Oh. Wow. Wow! He did it! He faced the fear and spilled the beans! I got chills then and I get chills now re-reading that email. A part of me couldn't believe it. He mustered the courage and pulled it off! Another client, Raymond, describes how painful it was to open up to his wife about porn: "It was so scary, so hard to talk in that moment. My head was spinning, I felt small, I felt sick. It was awful."

Clint added details later about how it had gone between him and his wife: "It was 'the worse day of my life' as my 11-year-old puts it. My wife said, 'I'm not mad, just disappointed.' But it felt a lot worse than that the next day. I was miserable, and I'm sure she was hurting a lot, too.

"After two days of pretty much silence between us, I told her 'I love you' on my way out to work. She turned around, came to me and we hugged and kissed. That lifted my spirits so much!

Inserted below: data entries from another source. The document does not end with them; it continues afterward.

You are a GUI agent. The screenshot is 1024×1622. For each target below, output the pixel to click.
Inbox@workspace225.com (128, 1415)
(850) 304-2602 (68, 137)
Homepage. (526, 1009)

That night we went to my daughter's concert and we were holding hands, hugging, and at night kissing again. We also started discussing plans for recovery and my upcoming appointment with a therapist. So, even though Sunday was the worst day of my life, I think we're heading down the right path now. I'm so grateful for her love and support."

A week later I wrote Clint: "All week I've been basking in admiration for the courage you had to talk to your wife and her tender response even when she was hurting. Great work to both of you!"

Now it's been two weeks since Clint opened up to his wife. Yesterday when I asked him for permission to write a post about his experience, he gave me this update:

"Something incredible has happened over the last week that you may want to include. We're having 'cuddle time'. We spend an hour or two every night (yes, staying up past midnight most nights) cuddling and talking. We're having some very deep conversations that we've never had before. She told me that the reason she stopped being mad was she chose to see me as Christ would see me, as a small child who was exposed to something horrific that I had no control over.

"By the way, every night we ask our daughters their Highs and Lows as you suggested in your post on helping kids prevent porn problems. Some of them really like the experience, some of them kind of blow it off.

"My wife is planning to go to counseling with me tonight. She may also be thinking of going to the 12-step ARP Family group meetings.

All in all, it was a fantastic week. I keep having the thought, 'I never knew it could be this good!'"

Thank you, Clint, for showing us what happens when you have the guts to connect even when it feels incredibly risky. And for giving us a taste of the sweet return you've already started reaping from that courageous investment.

Not everyone thinks it's wise to open up about porn to a spouse. Nor is everyone who opens up glad they did. What has your experience been?